Blue-Hand 2: Agent Dobson.

Dobson says he hasn’t been a fed since his eye was shot out, and expresses doubt at them having a common goal. The blue-hands prove him wrong when they say Serenity.

Meanwhile, Serenity sets down on Persephone. Mal gives Wash a nearly empty bag of money and tells him to fuel the ship, then tells everyone else they can do whatever they want, but to be back to the ship by sunset as Inara has a schedule to keep: a reminder she hardly appreciates. The bay door opens to a large man holding a metal rod, and Jayne instantly beans the man into unconsciousness. Kaylee calls Jayne out for attacking so quickly, but a familiar voice says that it’s quite alright.

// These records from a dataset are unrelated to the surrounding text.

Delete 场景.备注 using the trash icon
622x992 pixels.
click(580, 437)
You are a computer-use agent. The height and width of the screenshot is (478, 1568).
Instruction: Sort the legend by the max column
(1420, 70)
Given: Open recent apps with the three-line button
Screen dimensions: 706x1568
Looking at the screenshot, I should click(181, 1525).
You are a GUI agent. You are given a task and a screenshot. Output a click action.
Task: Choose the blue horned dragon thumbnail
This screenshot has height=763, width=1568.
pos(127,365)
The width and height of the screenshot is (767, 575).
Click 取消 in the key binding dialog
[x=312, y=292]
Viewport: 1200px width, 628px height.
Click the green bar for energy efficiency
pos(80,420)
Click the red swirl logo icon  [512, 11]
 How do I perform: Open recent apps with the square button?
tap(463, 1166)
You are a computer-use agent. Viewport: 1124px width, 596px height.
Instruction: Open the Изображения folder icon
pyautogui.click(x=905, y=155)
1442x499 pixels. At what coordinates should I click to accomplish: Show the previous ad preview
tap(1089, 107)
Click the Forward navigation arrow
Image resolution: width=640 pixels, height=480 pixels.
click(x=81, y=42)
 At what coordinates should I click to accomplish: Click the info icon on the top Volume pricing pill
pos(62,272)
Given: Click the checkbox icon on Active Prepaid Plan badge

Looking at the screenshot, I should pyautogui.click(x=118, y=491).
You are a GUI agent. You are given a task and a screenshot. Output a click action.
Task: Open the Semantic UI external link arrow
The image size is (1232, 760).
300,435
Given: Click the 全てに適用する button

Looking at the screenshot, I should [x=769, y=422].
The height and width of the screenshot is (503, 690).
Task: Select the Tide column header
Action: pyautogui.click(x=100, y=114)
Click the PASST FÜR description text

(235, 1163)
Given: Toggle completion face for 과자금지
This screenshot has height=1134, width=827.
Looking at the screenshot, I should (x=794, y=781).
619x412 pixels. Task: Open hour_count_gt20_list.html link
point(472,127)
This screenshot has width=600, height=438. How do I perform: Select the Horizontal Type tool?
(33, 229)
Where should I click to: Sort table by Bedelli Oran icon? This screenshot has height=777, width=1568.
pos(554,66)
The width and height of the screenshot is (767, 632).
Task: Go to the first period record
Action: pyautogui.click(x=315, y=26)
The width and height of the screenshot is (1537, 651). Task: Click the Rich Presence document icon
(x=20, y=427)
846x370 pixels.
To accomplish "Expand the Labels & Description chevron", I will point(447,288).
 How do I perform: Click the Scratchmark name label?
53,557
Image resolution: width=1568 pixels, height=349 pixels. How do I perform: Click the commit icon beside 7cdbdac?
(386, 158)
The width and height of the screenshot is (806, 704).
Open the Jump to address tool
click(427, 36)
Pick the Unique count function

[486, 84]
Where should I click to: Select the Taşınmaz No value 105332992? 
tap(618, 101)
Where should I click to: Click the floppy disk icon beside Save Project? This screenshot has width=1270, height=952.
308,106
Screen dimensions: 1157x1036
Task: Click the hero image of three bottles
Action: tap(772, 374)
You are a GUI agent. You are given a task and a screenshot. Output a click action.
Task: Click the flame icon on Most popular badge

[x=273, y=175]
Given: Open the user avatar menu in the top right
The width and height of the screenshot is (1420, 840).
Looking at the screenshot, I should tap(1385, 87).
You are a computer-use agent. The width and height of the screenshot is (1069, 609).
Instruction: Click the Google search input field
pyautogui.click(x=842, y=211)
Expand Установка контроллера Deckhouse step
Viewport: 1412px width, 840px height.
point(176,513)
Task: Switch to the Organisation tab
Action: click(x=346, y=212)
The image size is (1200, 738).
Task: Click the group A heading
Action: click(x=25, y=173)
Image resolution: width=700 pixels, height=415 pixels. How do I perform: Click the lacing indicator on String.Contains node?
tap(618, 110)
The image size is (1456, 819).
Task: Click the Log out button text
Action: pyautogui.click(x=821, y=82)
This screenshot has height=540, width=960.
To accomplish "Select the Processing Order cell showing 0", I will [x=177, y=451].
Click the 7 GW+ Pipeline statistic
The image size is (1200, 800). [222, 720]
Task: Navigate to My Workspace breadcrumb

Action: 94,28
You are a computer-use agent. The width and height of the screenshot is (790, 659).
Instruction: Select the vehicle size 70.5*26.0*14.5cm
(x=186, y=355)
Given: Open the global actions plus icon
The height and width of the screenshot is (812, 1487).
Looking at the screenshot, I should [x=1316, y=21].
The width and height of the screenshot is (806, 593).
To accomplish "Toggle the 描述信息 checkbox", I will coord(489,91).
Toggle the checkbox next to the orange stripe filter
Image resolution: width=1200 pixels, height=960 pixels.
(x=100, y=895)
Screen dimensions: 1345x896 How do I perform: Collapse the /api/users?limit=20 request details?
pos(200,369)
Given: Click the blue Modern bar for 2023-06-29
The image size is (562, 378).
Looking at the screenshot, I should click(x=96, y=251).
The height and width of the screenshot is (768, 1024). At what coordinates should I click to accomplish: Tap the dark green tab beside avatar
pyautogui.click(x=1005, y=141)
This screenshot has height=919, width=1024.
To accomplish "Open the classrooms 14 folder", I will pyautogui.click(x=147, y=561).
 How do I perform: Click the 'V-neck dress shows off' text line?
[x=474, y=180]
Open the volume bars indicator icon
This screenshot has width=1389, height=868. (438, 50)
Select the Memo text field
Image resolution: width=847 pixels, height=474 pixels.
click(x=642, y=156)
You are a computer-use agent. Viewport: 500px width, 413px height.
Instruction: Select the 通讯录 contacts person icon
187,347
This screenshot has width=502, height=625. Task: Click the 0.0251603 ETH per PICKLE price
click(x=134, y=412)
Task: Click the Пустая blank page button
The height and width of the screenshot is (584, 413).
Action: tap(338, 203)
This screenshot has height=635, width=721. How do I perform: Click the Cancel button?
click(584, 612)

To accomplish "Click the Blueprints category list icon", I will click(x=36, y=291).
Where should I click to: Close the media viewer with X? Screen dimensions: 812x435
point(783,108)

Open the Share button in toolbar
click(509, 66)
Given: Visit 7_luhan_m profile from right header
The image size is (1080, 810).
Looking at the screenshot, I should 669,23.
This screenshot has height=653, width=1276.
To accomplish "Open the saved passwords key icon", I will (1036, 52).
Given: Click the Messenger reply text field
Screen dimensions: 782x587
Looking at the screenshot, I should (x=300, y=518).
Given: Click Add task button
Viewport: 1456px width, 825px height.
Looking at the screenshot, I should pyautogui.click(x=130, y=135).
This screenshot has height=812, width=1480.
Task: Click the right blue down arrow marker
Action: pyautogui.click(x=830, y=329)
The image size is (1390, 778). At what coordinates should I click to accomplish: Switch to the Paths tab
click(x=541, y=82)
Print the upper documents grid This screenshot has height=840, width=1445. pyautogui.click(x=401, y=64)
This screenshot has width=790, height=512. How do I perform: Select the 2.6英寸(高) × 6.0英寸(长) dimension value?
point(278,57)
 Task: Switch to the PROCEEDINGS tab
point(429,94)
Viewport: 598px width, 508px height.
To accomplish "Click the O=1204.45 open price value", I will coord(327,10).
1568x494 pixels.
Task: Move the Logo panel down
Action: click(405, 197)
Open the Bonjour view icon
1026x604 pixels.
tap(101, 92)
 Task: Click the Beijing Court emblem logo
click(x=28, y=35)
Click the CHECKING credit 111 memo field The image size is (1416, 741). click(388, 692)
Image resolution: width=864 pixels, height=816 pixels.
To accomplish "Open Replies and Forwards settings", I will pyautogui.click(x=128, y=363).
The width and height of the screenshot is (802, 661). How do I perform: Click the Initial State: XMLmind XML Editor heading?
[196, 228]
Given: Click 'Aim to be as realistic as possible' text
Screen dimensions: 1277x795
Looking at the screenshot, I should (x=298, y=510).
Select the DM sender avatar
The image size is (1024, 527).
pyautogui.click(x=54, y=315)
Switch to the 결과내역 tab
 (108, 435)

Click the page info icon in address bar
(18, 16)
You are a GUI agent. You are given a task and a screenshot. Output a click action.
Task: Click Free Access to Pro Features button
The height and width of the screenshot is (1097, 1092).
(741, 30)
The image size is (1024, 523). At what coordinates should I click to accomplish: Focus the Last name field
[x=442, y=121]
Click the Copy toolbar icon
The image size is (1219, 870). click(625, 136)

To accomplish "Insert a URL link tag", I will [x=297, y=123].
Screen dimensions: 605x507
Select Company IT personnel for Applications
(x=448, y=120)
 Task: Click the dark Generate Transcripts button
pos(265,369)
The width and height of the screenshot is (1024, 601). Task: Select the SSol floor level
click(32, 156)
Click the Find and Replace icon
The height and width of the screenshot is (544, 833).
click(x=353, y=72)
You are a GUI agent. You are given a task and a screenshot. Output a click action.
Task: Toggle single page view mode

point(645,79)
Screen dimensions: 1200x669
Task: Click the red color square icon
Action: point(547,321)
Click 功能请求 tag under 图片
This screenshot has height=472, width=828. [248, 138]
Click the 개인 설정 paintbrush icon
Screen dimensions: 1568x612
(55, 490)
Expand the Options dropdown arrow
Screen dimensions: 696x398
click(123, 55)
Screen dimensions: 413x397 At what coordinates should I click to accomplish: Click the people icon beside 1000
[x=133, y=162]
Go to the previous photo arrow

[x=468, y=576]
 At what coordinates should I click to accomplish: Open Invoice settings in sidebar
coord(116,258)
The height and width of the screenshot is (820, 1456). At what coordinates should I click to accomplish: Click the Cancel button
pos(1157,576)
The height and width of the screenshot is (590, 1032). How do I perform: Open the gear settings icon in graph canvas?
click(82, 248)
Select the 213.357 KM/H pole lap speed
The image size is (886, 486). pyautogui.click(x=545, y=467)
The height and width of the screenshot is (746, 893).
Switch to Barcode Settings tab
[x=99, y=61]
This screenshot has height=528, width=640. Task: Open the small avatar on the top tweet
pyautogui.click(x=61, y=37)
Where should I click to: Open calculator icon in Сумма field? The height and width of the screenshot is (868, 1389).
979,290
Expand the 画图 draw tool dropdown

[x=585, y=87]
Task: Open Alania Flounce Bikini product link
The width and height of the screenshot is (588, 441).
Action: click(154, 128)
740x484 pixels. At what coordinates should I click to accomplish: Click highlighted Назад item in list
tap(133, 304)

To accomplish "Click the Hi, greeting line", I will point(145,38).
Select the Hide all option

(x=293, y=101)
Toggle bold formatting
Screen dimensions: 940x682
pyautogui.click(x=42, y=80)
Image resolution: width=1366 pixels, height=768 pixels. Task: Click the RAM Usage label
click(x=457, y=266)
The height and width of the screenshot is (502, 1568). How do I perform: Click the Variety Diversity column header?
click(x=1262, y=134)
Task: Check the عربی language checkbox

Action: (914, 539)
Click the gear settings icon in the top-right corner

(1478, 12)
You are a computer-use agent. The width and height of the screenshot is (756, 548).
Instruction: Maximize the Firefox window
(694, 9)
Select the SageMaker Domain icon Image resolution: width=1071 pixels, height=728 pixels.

Badger and a group of thugs have pulled up, and Badger explains he didn’t like the man anyway, which was why he went first. He then asks Mal if he’d fancy to chitchat. Mal says he’s listening, but Badger sends his goons up, just to make sure. As they start to board, Mal calls to Zoe, who releases a steam-cloud on the approaching goons via a control panel, and then she and Jayne open fire. The goons fall, and Mal asks Badger what he wanted to talk about.

Back on Whitefall, Dobson tells the blue-hands he isn’t after Serenity. No, he is just after Mal, and has a mad-man’s office full of “Die Reynolds” etchings, a voodoo doll, and a target dummy dressed up as Mal with an ax in its chest. He elaborates: “You could say I’m…preoccupied with the idea.” The blue-hands point out that finding Serenity finds Mal, and then the blue-hands get the Tams. After that, Dobson and the blue-hands go their separate ways. Dobson agrees and informs them he already has a plan.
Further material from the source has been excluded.